Answer 2: I’ll address the inflation issue below. But, the whole point is that the Fed will likely be willing to accept some higher inflation in exchange for some extra boost to growth when we the economy starts moving again. That’ll be especially true if the shutdown is long, many businesses permanently fail, and hence more stimulus is needed.
Answer 3: Yes, inflation can make the real cost of the crisis harder for some, but most unemployment and other benefits are “indexed” to inflation meaning they rise some with inflation. Also, we’re likely talking a couple of extra points of inflation in the USA. Maybe, for example (and a purely hypothetical example), if inflation should normally be 2% maybe the FED lets it rise to 3% or even 4%. In some other countries, they may have to worry about, say, 10% inflation and we that will be hard but there’s no reason to expect that in the USA. It’s also tied to your other question, Q2,... next…
Q2: "Can the Feds retract the money printed after the crisis is over?"
Answer 1: Yes. The problem is that they have to do this super carefully. In recent years it’s been called “unwinding” when used to discuss the Fed “unwinding” the extra expansionary policy used during the Financial Crisis of 2007/08. If you wanted the videos about the effects in the short and long run, it all also works in reverse. In the videos I show the case of an increase in the money supply increasing real GDP in the short run but only increasing the price level (“inflation”) in the long run. So, if the FED lowers the money supply (technically it will slow its growth rate), then that will slow real GDP first, then fight inflation. So they can really only “unwind” once we have real growth again. Just to show how long this can take and how hard it is, they were just trying to seriously unwind their 2007/2008 stimulus in 2017/2018. Markets got super nervous that they’d slow the hot stock market and slow the economy, politicians yelled at the FED, and so on. I certainly wouldn’t want to be the FED chair 2 years from now as they try to unwind all of this.

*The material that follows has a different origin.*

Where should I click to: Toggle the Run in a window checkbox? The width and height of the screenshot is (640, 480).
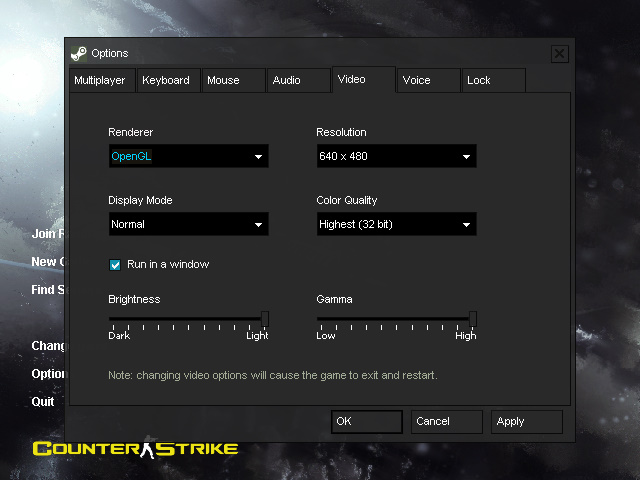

Answer 2: First, they’ll stop the extreme lending, special lending facilities and all the extra measures. Then, they’ll slow the rate at which they pump new money into the economy. I am guessing that they’ll start to do that this in late Summer or early Fall when things look like they’ll be on track to grow organically again. They won’t dare to fully unwind for another few years for fear of causing a recession.
Answer 3: If, however, inflation spikes at some point (in a few years…not this year!), then they may act more quickly to unwind.

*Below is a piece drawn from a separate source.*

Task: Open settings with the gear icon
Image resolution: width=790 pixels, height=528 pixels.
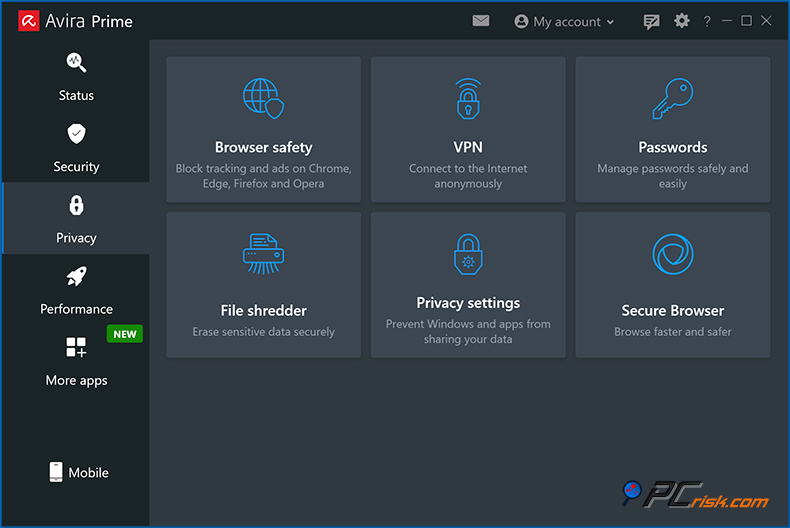Action: pos(682,21)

Answer 4: The general rule is that the time from “short run” to a “longer-run” can be many many months or even a couple of years. So, the bad effects certainly won’t hit us in the coming 6-12 months.
New US Federal Reserve Facilities:
Ongoing List of New York Fed Actions Related to COVID-19 (note: this is just the NY branch of the Fed. That being said it's usually the most important for the banking system nationwide since it sits in NYC with the headquarters of most banks and fianancial centers)

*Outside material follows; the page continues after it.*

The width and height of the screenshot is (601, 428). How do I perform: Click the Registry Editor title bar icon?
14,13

Announced 6 April 2020: Commercial Paper Funding Facility (CPFF).
"The CPFF will begin funding purchases of commercial paper on April 14, 2020."
"The CPFF provides a liquidity backstop to U.S. issuers of commercial paper"
"Commercial paper markets directly finance a wide range of economic activity, supplying credit and funding for auto loans and mortgages as well as liquidity to meet the operational needs of a range of businesses and municipalities."